Rempala Grzegorz A, Seweryn Michal
Department of Biostatistics and Cancer Research Center, Georgia Health Sciences University, Augusta, GA, 30912, USA,
J Math Biol. 2013 Dec;67(6-7):1339-68. doi: 10.1007/s00285-012-0589-7. Epub 2012 Sep 25.
The paper presents some novel approaches to the empirical analysis of diversity and similarity (overlap) in biological or ecological systems. The analysis is motivated by the molecular studies of highly diverse mammalian T-cell receptor (TCR) populations, and is related to the classical statistical problem of analyzing two-way contingency tables with missing cells and low cell counts. The new measures of diversity and overlap are proposed, based on the information-theoretic as well as geometric considerations, with the capacity to naturally up-weight or down-weight the rare and abundant population species.

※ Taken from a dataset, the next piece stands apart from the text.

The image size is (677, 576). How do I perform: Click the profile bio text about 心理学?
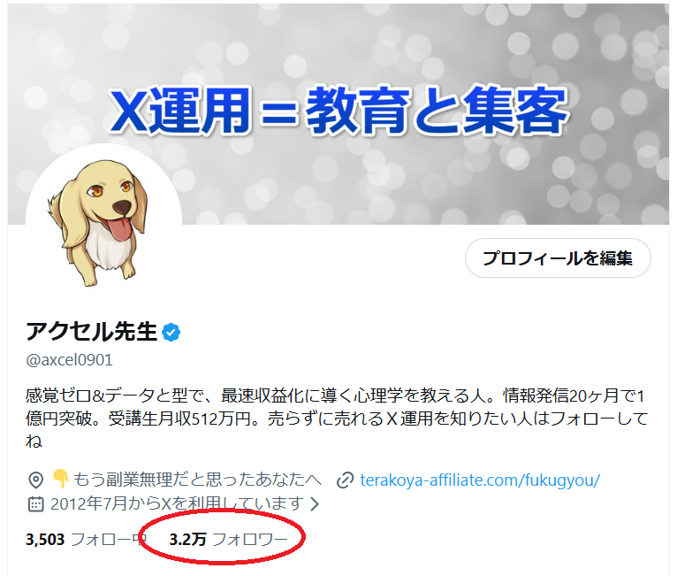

The consistent estimates are derived by applying the Good-Turing sample-coverage correction. In particular, novel consistent estimates of the Shannon entropy function and the Morisita-Horn index are provided. Data from TCR populations in mice are used to illustrate the empirical performance of the proposed methods vis a vis the existing alternatives.
本文提出了一些新颖的方法,用于对生物或生态系统中的多样性和相似性(重叠性)进行实证分析。该分析的动机源于对高度多样化的哺乳动物T细胞受体(TCR)群体的分子研究,并且与分析存在缺失单元格和低单元格计数的双向列联表这一经典统计问题相关。基于信息论以及几何方面的考虑,提出了新的多样性和重叠性度量方法,这些方法能够自然地对稀有和丰富的种群物种进行加权或减权。通过应用古德 - 图灵样本覆盖校正得出一致估计量。特别地,给出了香农熵函数和莫里西塔 - 霍恩指数的新颖一致估计量。使用来自小鼠TCR群体的数据来说明所提出方法相对于现有替代方法的实证性能。